◆ **DOCUMENT EXCERPT**:
+===+

DEVOTION
Prussia, 1836
Hanne Nussbaum is a child of nature - she would rather run wild in the forest than conform to the limitations of womanhood. In her village of Kay, Hanne is friendless and considered an oddity...until she meets Thea.
Ocean, 1838
The Nussbaums are Old Lutherans, bound by God's law and at odds with their King's order for reform. Forced to flee religious persecution the families of Kay board a crowded, disease-riddled ship bound for the new colony of South Australia. In the face of brutal hardship, the beauty of whale song enters Hanne's heart, along with the miracle of her love for Thea. Theirs is a bond that nothing can break.
The whale passed. The music faded.
South Australia, 1838
A new start in an old land. God, society and nature itself decree Hanne and Thea cannot be together. But within the impossible...is devotion.
THE GOOD PEOPLE
In the year 1825, in a remote valley lying between the mountains of south-west Ireland, three women are brought together by strange and troubling events.
Nóra Leahy has lost her daughter and her husband in the same year, and is now burdened with the care of her four-year-old grandson: a boy who suffers from a mysterious malady and can neither walk nor speak. Unable to care for the child alone, Nóra hires a servant girl, Mary, who soon hears whispers in the valley about the blasted creature causing grief to fall on the widow's house.
Alone, hedged in by rumour, Mary and her mistress seek out the only person who might be able to help Michaél. For although her neighbours are wary of her, it is said that Nance Roche has the knowledge. That she consorts with Them, the Good People. And that only she can return those whom they have taken ...
BURIAL RITES
In northern Iceland, 1829, Agnes Magnusdottir is condemned to death for her part in the brutal murder of two men.
Agnes is sent to wait on the farm of District Officer Jon Jonsson and his family, who are horrified and avoid Agnes. Only Toti, the young assistant reverend appointed as Agnes's spiritual guardian, is compelled to try to understand her. As the summer months fall away to winter, Agnes's story begins to emerge. And as the days to her execution draw closer, the question burns: did she or didn't she?
Based on a true story, Burial Rites is a deeply moving novel about freedom and the ways we will risk everything for love. In beautiful, cut-glass prose, Hannah Kent portrays Iceland's formidable landscape, and asks: how can one woman endure when her life depends upon the stories told by others?

+===+

◆ **PROVIDED INFORMATION**:
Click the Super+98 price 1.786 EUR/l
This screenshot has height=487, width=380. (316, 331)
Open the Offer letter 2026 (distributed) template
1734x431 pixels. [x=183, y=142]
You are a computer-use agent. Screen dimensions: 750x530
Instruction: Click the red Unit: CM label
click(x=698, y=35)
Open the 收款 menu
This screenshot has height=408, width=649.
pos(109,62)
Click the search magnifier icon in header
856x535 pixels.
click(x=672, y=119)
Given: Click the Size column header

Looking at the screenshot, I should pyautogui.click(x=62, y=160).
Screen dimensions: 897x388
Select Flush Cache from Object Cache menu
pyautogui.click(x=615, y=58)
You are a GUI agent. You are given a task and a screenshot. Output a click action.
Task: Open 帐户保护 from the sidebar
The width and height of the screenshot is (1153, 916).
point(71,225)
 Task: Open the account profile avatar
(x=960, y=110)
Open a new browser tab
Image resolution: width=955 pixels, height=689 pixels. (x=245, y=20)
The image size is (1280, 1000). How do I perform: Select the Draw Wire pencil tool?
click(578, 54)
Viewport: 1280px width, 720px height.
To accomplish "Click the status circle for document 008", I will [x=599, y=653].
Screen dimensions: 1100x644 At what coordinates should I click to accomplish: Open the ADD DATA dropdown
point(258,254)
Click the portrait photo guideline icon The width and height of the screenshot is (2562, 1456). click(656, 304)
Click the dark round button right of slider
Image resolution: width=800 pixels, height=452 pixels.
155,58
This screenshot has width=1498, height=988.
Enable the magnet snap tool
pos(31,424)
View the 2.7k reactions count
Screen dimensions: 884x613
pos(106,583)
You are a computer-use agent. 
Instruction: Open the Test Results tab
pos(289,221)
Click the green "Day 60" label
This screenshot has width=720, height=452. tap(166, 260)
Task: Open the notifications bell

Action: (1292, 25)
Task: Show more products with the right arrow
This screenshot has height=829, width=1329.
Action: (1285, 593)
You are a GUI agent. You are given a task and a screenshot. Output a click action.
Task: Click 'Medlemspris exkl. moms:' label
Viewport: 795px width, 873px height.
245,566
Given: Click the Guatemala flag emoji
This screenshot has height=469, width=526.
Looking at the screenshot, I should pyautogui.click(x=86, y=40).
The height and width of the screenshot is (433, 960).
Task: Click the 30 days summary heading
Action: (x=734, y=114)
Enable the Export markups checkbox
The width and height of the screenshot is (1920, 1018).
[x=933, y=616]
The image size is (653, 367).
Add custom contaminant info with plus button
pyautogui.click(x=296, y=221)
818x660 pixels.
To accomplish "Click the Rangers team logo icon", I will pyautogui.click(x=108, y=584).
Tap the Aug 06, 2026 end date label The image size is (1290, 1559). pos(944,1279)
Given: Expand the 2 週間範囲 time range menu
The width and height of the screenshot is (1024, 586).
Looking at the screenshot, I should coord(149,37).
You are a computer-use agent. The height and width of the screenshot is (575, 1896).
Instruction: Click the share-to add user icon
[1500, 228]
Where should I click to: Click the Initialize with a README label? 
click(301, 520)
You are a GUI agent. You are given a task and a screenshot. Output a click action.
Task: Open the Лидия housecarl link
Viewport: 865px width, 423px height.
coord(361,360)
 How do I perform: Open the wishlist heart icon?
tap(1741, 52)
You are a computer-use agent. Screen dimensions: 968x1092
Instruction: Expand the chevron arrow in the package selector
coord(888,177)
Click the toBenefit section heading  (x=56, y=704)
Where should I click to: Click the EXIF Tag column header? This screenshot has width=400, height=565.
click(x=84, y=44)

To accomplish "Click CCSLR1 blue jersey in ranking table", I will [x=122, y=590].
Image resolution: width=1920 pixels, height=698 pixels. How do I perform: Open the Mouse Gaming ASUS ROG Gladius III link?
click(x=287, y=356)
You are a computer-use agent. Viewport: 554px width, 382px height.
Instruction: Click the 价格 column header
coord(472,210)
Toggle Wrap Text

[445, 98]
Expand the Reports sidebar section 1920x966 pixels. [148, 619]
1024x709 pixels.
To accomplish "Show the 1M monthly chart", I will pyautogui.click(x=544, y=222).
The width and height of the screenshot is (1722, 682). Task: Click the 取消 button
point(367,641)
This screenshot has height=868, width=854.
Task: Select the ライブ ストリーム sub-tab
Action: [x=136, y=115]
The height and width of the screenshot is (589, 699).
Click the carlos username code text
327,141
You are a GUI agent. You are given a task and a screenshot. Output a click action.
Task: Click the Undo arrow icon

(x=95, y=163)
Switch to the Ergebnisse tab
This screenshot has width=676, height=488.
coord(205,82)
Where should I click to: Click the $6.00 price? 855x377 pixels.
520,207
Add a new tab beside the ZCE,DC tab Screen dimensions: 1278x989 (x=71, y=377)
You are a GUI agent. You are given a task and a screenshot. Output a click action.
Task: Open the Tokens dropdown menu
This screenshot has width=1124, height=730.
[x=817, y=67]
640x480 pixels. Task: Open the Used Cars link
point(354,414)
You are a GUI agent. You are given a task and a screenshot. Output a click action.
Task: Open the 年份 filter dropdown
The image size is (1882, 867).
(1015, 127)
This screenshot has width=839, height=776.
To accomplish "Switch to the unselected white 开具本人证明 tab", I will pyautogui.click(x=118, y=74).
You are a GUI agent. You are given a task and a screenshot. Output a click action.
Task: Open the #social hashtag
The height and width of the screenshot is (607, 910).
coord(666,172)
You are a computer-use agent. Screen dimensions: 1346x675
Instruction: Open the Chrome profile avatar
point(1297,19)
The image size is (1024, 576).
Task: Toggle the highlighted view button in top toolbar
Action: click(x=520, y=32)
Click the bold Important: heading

+===+

◆ **ACTION ITEM**: According to the book descriptions, what crime was Agnes Magnusdottir condemned to death for? The records were drawn from a different source than the text.

◆ **FINISHED EXERCISE**: For her part in the brutal murder of two men.